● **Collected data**

□ □ □ □ □

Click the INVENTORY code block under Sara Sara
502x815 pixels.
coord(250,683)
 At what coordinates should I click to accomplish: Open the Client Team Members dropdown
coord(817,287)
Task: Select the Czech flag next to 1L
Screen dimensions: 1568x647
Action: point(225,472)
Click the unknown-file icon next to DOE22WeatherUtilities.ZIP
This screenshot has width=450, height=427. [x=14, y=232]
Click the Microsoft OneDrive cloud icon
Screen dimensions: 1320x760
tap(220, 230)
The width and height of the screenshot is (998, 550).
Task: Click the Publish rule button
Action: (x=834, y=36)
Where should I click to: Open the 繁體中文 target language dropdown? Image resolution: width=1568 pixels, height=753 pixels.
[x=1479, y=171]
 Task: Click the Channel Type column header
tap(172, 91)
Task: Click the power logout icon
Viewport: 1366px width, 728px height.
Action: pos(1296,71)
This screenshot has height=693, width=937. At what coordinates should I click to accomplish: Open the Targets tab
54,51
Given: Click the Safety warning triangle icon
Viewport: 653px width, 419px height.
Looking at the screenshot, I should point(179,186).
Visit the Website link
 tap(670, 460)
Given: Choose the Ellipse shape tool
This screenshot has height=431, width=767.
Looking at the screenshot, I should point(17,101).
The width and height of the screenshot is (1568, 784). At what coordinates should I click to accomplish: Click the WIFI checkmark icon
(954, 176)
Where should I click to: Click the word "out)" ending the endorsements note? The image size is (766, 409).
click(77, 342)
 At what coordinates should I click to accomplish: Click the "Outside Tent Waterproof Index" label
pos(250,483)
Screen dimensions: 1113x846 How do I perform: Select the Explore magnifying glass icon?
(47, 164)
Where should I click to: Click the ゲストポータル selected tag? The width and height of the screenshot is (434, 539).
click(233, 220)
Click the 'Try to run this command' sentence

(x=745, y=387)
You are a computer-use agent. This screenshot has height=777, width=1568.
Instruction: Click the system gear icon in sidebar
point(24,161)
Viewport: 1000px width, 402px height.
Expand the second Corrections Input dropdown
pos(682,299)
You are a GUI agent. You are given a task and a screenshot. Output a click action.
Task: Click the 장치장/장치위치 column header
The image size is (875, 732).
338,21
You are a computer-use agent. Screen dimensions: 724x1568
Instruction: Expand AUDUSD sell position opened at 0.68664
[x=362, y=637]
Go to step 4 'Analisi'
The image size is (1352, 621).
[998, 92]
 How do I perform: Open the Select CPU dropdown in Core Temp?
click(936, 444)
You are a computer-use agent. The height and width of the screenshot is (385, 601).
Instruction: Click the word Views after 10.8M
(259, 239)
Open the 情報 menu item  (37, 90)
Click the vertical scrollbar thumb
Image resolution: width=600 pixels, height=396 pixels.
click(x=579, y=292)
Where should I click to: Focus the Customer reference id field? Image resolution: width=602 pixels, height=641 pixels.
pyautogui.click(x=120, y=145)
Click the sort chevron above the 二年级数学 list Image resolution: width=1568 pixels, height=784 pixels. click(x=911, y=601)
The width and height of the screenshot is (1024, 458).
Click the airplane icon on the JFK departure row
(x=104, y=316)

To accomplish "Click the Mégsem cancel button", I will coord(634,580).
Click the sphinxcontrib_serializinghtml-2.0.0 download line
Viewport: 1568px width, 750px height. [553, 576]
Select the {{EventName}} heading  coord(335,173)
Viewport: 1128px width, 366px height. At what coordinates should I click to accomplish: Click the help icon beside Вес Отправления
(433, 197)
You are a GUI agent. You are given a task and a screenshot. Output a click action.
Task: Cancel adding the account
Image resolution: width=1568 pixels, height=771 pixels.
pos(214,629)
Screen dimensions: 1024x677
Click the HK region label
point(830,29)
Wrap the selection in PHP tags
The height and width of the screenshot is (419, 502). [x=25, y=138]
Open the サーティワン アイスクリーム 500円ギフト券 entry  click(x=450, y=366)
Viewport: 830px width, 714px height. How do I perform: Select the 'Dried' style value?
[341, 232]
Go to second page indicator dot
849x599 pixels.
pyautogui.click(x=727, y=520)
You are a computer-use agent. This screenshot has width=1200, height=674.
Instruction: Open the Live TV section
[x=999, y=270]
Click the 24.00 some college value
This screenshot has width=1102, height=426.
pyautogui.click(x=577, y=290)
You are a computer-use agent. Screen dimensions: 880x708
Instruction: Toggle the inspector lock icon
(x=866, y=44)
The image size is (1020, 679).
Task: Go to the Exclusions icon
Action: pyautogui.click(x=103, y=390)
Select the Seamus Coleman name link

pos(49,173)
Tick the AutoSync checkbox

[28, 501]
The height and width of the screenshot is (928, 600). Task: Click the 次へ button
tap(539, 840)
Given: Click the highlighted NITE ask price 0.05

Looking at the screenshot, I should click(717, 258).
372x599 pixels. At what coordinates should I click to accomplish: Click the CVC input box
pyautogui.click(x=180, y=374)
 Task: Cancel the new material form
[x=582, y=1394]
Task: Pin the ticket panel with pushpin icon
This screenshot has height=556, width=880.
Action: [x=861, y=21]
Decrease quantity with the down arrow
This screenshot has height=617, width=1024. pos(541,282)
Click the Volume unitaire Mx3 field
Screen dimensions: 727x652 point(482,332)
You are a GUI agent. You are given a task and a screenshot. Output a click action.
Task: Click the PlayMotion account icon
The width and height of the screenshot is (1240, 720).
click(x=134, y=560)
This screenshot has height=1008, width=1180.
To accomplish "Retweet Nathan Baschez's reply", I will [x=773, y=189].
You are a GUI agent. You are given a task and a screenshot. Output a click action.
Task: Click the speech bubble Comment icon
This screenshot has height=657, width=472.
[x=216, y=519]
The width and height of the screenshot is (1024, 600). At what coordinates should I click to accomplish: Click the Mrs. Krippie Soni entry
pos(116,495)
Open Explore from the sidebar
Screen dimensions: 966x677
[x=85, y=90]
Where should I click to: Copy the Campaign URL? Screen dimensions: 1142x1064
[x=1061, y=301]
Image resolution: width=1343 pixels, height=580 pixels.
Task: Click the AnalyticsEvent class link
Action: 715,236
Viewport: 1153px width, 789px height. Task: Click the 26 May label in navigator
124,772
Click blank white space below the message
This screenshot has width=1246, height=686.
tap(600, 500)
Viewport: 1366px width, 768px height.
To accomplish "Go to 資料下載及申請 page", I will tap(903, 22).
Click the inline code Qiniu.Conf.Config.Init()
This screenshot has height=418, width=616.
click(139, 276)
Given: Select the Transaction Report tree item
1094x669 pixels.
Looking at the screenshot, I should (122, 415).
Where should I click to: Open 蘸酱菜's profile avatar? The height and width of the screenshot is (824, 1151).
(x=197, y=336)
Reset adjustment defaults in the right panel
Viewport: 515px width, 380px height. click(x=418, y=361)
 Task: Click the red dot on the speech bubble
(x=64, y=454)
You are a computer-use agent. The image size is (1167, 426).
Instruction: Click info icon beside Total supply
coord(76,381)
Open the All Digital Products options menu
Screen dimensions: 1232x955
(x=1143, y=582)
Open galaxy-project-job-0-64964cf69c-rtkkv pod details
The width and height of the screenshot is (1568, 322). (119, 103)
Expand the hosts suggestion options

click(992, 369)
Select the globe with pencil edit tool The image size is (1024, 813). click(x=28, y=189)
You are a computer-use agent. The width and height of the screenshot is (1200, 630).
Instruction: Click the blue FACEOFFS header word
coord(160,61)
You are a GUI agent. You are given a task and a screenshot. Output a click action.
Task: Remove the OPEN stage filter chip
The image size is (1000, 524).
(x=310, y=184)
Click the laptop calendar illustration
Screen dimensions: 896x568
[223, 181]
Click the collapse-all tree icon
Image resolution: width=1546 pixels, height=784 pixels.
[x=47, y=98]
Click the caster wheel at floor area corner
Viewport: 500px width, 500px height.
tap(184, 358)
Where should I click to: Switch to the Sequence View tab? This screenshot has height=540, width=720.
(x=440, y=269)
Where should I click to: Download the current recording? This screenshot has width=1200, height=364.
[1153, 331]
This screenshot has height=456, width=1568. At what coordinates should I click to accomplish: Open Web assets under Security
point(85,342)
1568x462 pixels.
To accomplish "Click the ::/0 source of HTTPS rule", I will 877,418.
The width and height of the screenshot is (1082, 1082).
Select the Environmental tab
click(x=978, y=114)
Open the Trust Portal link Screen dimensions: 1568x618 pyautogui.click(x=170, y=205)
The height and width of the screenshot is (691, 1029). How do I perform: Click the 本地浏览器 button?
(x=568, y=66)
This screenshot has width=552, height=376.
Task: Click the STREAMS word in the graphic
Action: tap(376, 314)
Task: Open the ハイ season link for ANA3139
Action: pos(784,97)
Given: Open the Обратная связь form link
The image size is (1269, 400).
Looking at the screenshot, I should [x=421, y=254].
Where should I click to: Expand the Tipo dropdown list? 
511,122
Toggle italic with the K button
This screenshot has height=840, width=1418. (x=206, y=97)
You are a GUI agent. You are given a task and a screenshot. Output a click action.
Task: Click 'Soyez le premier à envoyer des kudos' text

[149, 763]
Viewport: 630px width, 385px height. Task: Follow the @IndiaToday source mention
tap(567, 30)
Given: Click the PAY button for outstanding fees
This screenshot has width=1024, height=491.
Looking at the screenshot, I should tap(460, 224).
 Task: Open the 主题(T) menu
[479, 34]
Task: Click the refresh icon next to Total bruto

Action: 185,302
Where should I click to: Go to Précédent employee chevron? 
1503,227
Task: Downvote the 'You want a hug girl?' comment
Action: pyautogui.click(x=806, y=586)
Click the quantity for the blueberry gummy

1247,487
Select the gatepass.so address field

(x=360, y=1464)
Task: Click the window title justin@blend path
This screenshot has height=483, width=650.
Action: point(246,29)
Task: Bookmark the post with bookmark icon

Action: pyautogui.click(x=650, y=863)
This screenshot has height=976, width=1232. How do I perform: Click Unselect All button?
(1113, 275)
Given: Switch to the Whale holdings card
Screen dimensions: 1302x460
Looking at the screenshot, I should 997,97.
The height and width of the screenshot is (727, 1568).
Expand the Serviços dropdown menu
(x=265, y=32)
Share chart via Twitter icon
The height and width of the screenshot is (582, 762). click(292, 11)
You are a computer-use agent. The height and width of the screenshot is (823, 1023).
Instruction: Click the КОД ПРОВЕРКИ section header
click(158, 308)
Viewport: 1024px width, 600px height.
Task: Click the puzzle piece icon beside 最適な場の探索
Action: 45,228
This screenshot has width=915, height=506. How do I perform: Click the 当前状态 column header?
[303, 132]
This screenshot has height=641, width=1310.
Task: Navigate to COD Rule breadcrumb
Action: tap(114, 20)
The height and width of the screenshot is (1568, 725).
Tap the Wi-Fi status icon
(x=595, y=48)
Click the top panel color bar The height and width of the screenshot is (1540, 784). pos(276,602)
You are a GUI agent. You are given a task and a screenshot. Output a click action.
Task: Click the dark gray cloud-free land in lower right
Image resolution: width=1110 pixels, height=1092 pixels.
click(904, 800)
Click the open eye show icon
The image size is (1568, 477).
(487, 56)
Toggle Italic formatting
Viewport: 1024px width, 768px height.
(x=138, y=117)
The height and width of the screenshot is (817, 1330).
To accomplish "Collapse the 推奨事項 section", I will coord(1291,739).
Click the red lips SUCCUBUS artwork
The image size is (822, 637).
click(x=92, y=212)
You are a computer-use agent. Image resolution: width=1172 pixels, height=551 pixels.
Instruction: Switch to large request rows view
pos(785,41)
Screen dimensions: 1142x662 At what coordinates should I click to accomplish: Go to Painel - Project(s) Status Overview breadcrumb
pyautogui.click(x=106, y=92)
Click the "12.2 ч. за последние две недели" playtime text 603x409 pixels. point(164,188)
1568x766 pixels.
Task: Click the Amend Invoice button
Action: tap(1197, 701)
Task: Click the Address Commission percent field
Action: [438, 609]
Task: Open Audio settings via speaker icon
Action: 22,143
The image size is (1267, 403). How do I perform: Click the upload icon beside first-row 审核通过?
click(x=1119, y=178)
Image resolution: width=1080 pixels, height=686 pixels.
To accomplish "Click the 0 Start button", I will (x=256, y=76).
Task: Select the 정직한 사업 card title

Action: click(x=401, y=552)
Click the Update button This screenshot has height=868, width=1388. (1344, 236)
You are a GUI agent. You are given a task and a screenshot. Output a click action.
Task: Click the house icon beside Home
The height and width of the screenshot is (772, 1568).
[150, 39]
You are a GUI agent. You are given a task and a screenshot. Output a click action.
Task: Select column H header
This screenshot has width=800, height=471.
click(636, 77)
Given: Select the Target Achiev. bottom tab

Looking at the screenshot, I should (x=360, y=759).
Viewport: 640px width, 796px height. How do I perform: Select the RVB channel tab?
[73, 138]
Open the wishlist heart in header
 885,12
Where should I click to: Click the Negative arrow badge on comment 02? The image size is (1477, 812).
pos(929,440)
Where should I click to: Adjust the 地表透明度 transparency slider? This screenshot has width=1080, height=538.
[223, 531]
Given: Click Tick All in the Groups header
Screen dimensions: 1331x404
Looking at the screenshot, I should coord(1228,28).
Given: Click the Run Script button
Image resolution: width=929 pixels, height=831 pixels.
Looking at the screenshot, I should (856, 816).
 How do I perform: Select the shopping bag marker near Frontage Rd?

□ □ □ □ □

● **EXERCISE REQUIREMENTS**
Copy out the range of lines above starting at the line with "The width and height of the screenshot is (1024, 458)." and ending at the line with "Task: Cancel adding the account", exactly and including both.

● **SOLVED PROBLEM**
The width and height of the screenshot is (1024, 458).
Click the airplane icon on the JFK departure row
(x=104, y=316)

To accomplish "Click the Mégsem cancel button", I will coord(634,580).
Click the sphinxcontrib_serializinghtml-2.0.0 download line
Viewport: 1568px width, 750px height. [553, 576]
Select the {{EventName}} heading  coord(335,173)
Viewport: 1128px width, 366px height. At what coordinates should I click to accomplish: Click the help icon beside Вес Отправления
(433, 197)
You are a GUI agent. You are given a task and a screenshot. Output a click action.
Task: Cancel adding the account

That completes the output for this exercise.